The latest office market research conducted by Colliers International revealed that the Singapore office property market continued its path to strong recovery in 1Q 2011 – underpinned by the burgeoning business confidence that spilled over from Singapore’s strong economic performance in 2010.

Average Monthly Gross Rents
Average monthly gross rents of Grade A office space in the Raffles Place/New Downtown micro-market chalked up a further growth of eight per cent quarter-on-quarter (QoQ) to reach S$9.72 per sq ft in 1Q 2011, even after recording two consecutive quarters of double-digit growth in rents.

Following suit, average monthly gross rents of office space in other micro-markets in the Central Business District (CBD) also climbed up by up to 10.2 per cent QoQ in 1Q 2011.

Mr Calvin Yeo (杨光伟), Executive Director of Office Services, Colliers International, says, “The growth in the local office market – specifically, the Raffles Place/New Downtown micro-market – was spurred, in part, by the robust occupier demand for new and upcoming office buildings, as firms rushed onboard the flight to quality before the affordability tapers off.”

Average Occupancy Rates
Amid the continued optimism in the market, average occupancy rate of Grade A office space in the Raffles Place/New Downtown micro-market fell for the first time in six quarters, from 98.1 per cent in 4Q 2010 to 95.7 per cent in 1Q 2011.

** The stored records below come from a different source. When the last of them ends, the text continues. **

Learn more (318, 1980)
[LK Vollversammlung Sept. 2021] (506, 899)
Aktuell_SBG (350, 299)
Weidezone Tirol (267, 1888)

The marginal drop in occupancy rate was contributed by the completion of OUE Bayfront which is currently estimated to be more than 70 per cent leased, and the phased return of space by occupiers of older office buildings, such as 16 Collyer Quay, after their shift to new office developments, such as the Marina Bay Financial Centre Tower 1 and 2.

Weighed down by the correction in the Raffles Place/New Downtown micro-market, the overall average occupancy rates for Grade A office micro-markets in the CBD eased marginally from 94.3 per cent in 4Q 2010 to 94.2 per cent in 1Q 2011.

Average Capital Values
The office property sales market remained upbeat in 1Q 2011 – supported by the continued low interest rate environment, high liquidity, as well as limited supply of saleable prime Grade A office space.

Growth in the average capital value of Grade A office space in the Raffles Place/New Downtown micro-market, hence, picked up pace – rising 11.2 per cent QoQ to reach S$2,322 per sq ft in 1Q 2011, its fastest quarterly growth since recovery a year ago.  Nonetheless, the average capital value of Grade A office space in the Raffles Place/New Downtown micro-market is still some 17.5 per cent below its previous peak in 3Q 2008.

Ms Tay Huey Ying (郑惠匀), Director of Research & Advisory, Colliers International, says, “Singapore’s office property market is expected to continue its growth trajectory in 2011, given positive impact on the market resulting from better-than-expected growth reported in the United States (US) and some European states, notwithstanding their debt overhang.

Additionally, with Asia gradually replacing the West as the fastest-growing region in the world, more wealth management funds, such as Belmont Investments, are setting their footprints in Asia – choosing Singapore as one of the preferred destinations due to its strategic location and conducive business environment.

This is also in line with the Government’s effort in establishing Singapore’s position as the Global-Asia Hub, a location of choice in Asia for global companies, as well as a launch pad for Asian enterprises to globalise.”

Consequently, occupier demand for office space is expected to remain strong.

The rosy demand outlook is spurring developers to commence the development of major new projects in 2011 – so as to ride on the new wave of office demand that is expected to be sustained into the medium term, in which a moderation in the supply of new office completion is expected.

While the 3.1 million sq ft of new office space slated to be completed in 2011 is still on schedule, continued flight to quality has seen overall pre-commitment rates edging up to about 60 per cent in 1Q 2011, from 50 per cent in 4Q 2010.  

Additionally, apart from potential re-development of aging office blocks which could mitigate the net addition to stock, some owners of older office buildings have temporarily removed their space from the market to conduct asset enhancement works, so as to raise their offerings to existing and potential tenants.

Ms Tay concludes, “Office rents for the whole of 2011 is expected to trend up, albeit at a milder range of between 15 per cent and 20 per cent, down from almost 30 per cent in 2010.”